Copy the text of the entries below word for word, omitting the pictures.

◆ The input

★ ★ ★ ★ ★ ★ ★

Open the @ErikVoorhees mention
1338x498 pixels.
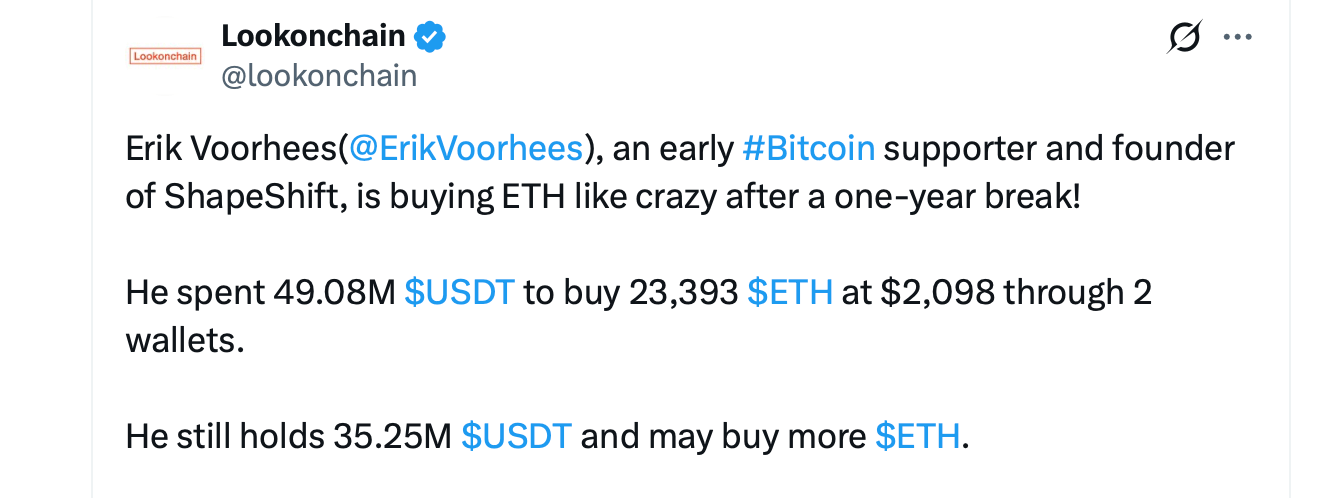coord(466,149)
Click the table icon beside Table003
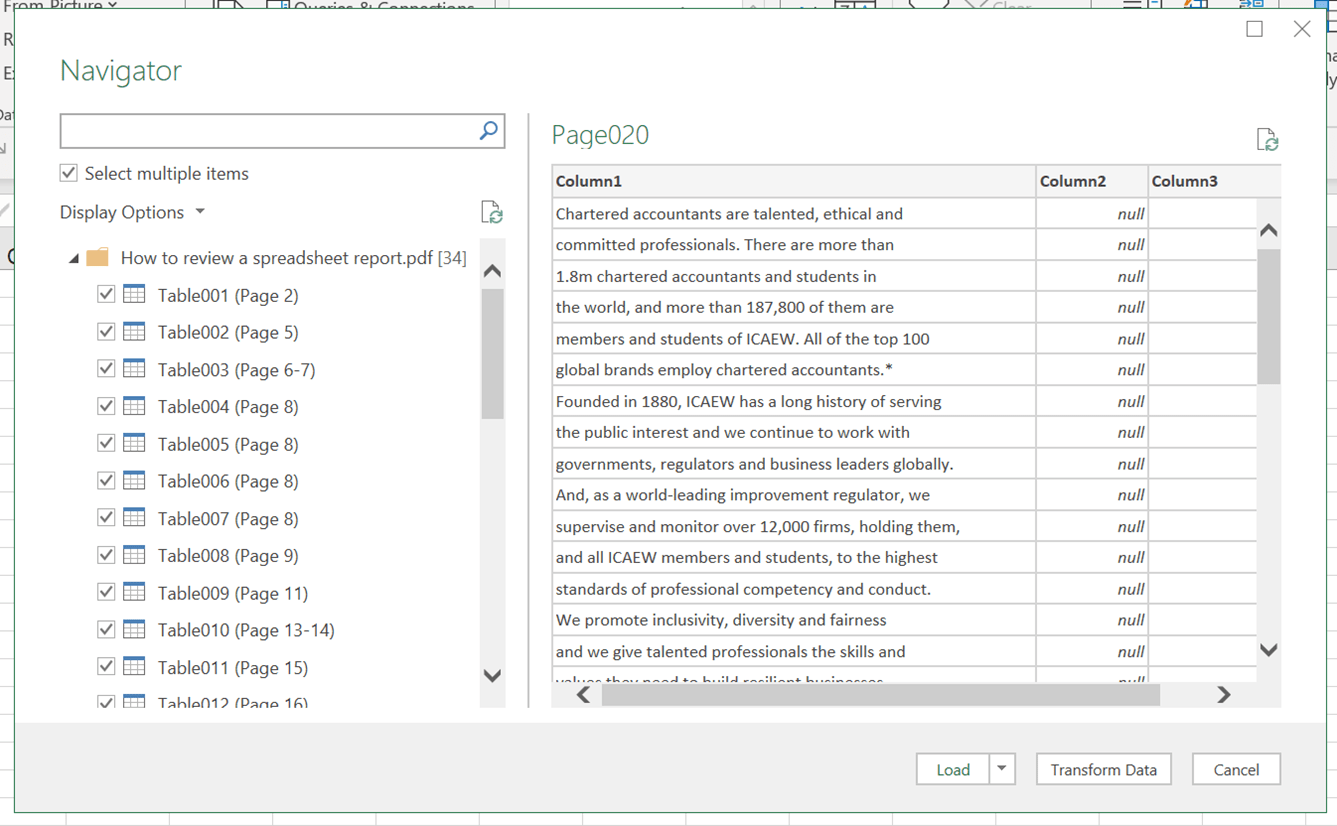Image resolution: width=1337 pixels, height=826 pixels. point(134,369)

★ ★ ★ ★ ★ ★ ★

◆ Solution to this problem
Open the @ErikVoorhees mention
1338x498 pixels.
coord(466,149)
Click the table icon beside Table003
Image resolution: width=1337 pixels, height=826 pixels. point(134,369)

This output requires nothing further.